### [Task 1]
In the passage on debugging Python memory usage, how much memory does a list object take by itself?
### [Task 2]
Check each statement against the passage on debugging Python memory usage. Answer yes or no, and quote the words that decide it.
(a) Memory Profiler relies on the psutil module.
(b) Python puts a limit on how much memory a program may use.
(c) The slow processing time is a problem for the person asking.
### [Task 3]
Carry on the passage on debugging Python memory usage from its last sentence.

I am doing some heavy calculations with Python (using OpenCV and Numpy) and in the end, I end up with a lot of memory usage (>1GB) whereby all refs should be gone and I only have the end-result (which should not be more than a few MB).
To debug this, it would be nice if I could get some stats somehow which show me how much object instances there are of what type, ordered by the total amount of memory they take (per object class).
Or even nicer: Not per object class but per source code line where the object was created (whereby I guess this info is not available unless I activate some debugging in Python which would make the calculation too slow, so I am not sure if that would be helpful).
Can I get some stats like this somehow? Or how would I debug this?
Some has missunderstood me: I only need to know how to debug the memory usage. Processing/run- time is perfect.
When you create a list object, the list object by itself takes 64 bytes of memory, and each item adds 8 bytes of memory to the size of the list because of references to other objects.
You can use it by putting the @profile decorator around any function or method and running python -m memory_profiler myscript. You'll see line-by-line memory usage once your script exits.
Memory Profiler is a pure Python module that uses the psutil module. It monitors the memory consumption of a Python job process. Also, it performs a line-by-line analysis of the memory consumption of the application. The line-by-line memory usage mode works in the same way as the line_profiler.
Python doesn't limit memory usage on your program. It will allocate as much memory as your program needs until your computer is out of memory.

### [Material shown]
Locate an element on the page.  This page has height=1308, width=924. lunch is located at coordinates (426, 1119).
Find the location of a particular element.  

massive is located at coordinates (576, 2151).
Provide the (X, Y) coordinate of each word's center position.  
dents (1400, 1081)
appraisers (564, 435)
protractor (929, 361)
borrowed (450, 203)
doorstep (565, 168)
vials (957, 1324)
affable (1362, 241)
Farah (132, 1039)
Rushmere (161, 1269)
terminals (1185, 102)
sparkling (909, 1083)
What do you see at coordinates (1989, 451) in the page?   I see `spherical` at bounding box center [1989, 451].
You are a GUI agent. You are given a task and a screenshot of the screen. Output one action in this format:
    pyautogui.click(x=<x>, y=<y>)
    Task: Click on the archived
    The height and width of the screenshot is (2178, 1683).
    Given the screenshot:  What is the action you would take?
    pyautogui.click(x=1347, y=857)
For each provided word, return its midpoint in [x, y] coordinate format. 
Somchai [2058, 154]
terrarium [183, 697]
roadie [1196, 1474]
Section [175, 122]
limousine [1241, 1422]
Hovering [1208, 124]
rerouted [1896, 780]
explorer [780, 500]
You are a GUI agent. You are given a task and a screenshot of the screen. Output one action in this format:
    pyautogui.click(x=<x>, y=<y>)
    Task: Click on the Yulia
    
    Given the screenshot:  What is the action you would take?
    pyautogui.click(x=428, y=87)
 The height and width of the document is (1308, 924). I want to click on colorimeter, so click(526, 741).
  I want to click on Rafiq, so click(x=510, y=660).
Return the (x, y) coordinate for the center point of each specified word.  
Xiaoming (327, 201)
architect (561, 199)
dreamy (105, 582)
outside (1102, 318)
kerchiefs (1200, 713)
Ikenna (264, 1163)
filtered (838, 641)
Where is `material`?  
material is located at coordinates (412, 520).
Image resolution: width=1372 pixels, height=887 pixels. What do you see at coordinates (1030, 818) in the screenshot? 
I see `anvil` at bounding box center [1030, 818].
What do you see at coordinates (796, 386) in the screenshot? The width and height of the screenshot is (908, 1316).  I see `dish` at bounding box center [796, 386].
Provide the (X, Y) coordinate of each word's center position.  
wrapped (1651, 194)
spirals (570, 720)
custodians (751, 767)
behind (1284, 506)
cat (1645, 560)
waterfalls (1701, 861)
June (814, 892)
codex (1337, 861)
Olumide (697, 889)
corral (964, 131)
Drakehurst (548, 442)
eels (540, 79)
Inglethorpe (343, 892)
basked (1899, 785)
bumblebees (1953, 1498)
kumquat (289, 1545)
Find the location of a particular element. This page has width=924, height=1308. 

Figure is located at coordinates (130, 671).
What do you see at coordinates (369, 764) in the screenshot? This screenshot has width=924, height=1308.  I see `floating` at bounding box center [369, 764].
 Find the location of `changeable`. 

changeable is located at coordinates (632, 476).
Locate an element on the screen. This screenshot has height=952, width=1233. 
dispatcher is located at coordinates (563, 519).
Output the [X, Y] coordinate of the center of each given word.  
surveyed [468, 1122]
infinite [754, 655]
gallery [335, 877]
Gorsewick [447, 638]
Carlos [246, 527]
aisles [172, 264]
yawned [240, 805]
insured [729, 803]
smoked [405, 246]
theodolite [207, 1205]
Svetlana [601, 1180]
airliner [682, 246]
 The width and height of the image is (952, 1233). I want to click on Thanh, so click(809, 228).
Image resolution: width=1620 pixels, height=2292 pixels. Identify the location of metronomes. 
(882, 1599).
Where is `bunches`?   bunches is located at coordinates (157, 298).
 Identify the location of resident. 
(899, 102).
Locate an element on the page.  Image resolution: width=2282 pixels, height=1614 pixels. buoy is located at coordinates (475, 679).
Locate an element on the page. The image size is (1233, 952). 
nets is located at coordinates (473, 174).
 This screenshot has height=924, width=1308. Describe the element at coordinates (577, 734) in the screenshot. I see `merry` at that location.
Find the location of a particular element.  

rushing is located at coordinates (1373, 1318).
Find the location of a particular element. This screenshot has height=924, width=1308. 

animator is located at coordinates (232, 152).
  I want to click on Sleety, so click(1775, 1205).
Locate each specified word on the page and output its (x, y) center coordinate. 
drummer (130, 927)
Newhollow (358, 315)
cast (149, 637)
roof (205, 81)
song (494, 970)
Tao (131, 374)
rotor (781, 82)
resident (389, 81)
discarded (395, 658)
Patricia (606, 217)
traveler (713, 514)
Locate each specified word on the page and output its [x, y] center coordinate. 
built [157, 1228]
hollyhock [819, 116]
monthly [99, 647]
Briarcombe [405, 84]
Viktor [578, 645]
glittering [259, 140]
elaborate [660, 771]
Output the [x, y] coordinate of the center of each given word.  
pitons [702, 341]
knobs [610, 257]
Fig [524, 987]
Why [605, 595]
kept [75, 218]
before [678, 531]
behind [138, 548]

### [Answer section 1]
64 bytes

### [Answer section 2]
(a) Yes: "Memory Profiler is a pure Python module that uses the psutil module."
(b) No: "Python doesn't limit memory usage on your program."
(c) No: "Processing/run- time is perfect."

### [Answer section 3]
I think you're searching for a python profiler ;
you have a bunch of them that you can use , like Heapy, profile or cprofile , Pysize ...
example using Heapy :
you have to include this snippet somewhere in your code:
from guppy import hpy
h = hpy()
print h.heap()
and it will give you as output:
Partition of a set of 132527 objects. Total size = 8301532 bytes.
Index Count % Size % Cumulative % Kind (class / dict of class)
0 35144 27 2140412 26 2140412 26 str
1 38397 29 1309020 16 3449432 42 tuple
2 530 0 739856 9 4189288 50 dict (no owner)
example with cprofile :
you can run it like this:
python -m cProfile script.py
Output:
5 function calls in 0.000 CPU seconds
Ordered by: standard name
ncalls tottime percall cumtime percall filename:lineno(function)
1 0.000 0.000 0.000 0.000 <string>:1(<module>)
1 0.000 0.000 0.000 0.000 myscript.py:1(<module>)
1 0.000 0.000 0.000 0.000 {execfile}
1 0.000 0.000 0.000 0.000 {method 'disable' of '_lsprof.Profiler' objects}
1 0.000 0.000 0.000 0.000 {range}
You can also use gc module to know why python is not freeing your memory, and to ask him to free memory using gc.collect().
By the way have you looked at numpy, i think it more suitable if you're doing heavy calculation like you said.